42/178.

An den Grafen Sergei Semenowitsch Ouwaroff

[3. Juni 1827.]

Ew. Excellenz

fortdauerndes Wohlwollen zähle ich mir unter die ersten Glücksgüter späterer Jahre und ich halte mich dessen für alle Zeiten auf's gewisseste versichert; doch will ich gern gestehen daß der neuste Beweis Ihrer vorzüglichen Geneigtheit mich überrascht und gerührt hat.

Meiner, an einem solchen Tage, in solcher Gegenwart, unter solchen Umständen gedacht zu wissen würde mich beschämen, wenn ich nicht den von mir so lange Zeit ausgeübten guten Willen in's Auge fassen dürfte, wobey mir die Betrachtung zu Hülfe kommt: daß vielleicht noch mehr als die Zwecke die wir uns vorsetzen und kaum erreichen, schon die Mittel die wir anwenden solchen Mitarbeitern und Nachfolgern zu gute kommen, welche sie wohl kräftiger und wirksamer zu benutzen wissen.

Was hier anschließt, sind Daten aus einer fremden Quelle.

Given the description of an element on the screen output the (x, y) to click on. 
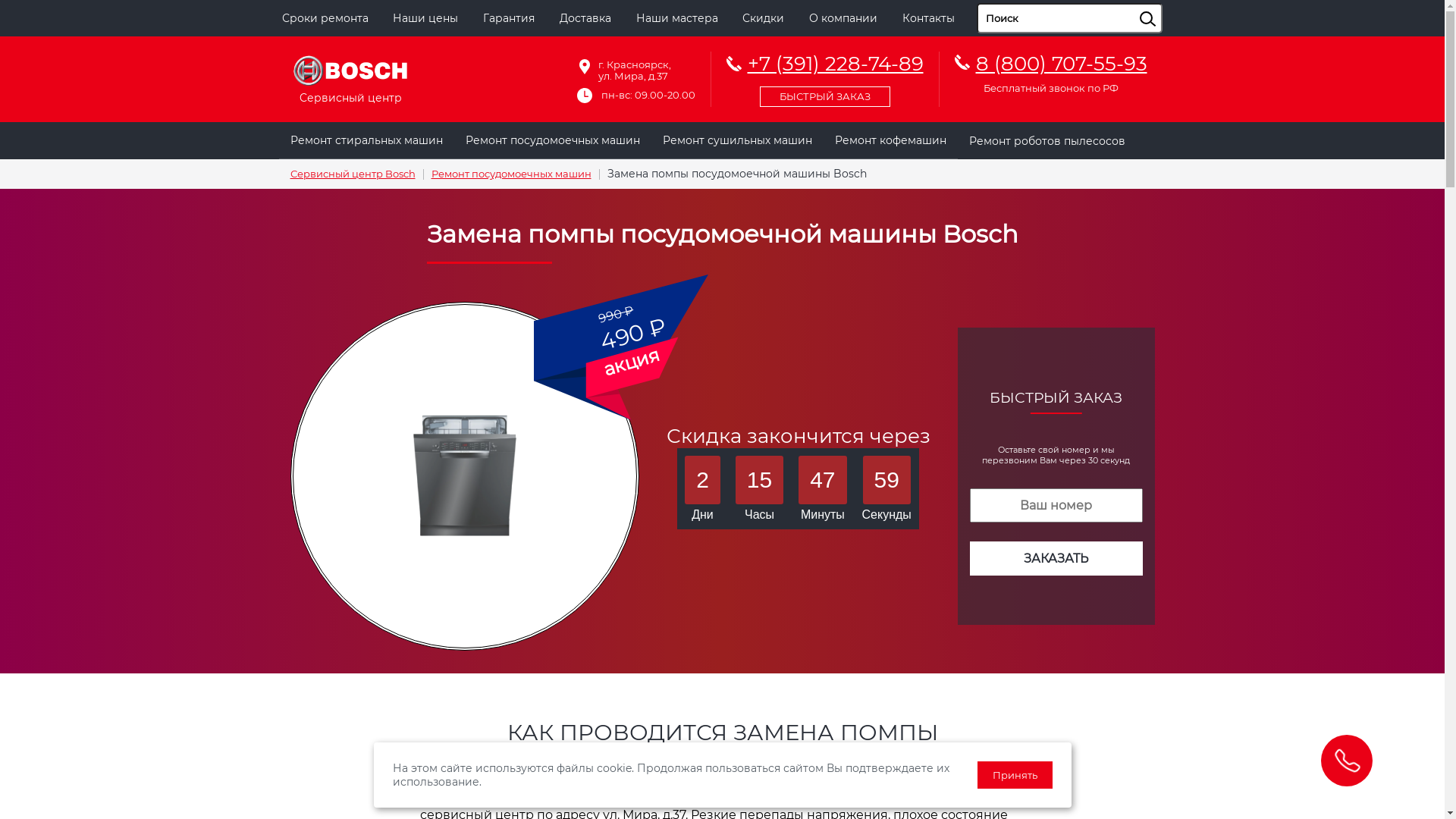
8 (800) 707-55-93 Element type: text (1060, 63)
sisea.search Element type: text (1165, 3)
+7 (391) 228-74-89 Element type: text (824, 77)
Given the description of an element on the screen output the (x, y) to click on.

Höchst erfreulich aber war es ein so schönes Zeichen der edelsten Gunst bey mir anlangen zu sehen, im Augenblick wo unsere Betrachtung eines hohen Familienglücks von Weimar aus unablässig nach Berlin und Petersburg gerufen werden.

Erlauben Sie mir hiebey eine Bemerkung zu der wichtigen Aufgabe, welche die Academie den Physikern vorgelegt hat. Gerade dieser Abtheilung der Naturlehre [205] habe ich viele Jahre her eine große Aufmerksamkeit unablässig gewidmet und fahre fort mich damit zu beschäftigen. Wenn ich also noch Ursachen habe ein längeres Leben zu wünschen, so gehört diese gewiß mit dazu: durch die Lösung jenes Räthsels, durch die Entscheidung einer einsichtigen Academie über manches aufgeklärt zu werden, welches mir so wie andern höher Gestellten bis jetzt ein Problem geblieben ist.

Erhalten Sie mein Andenken in Ihrem würdigen Kreise und bleiben meiner unauflöslichen Anhänglichkeit gewiß.

Verehrend wie vertrauend

Ew. Excellenz

ganz gehorsamster Diener J. W. v. Goethe.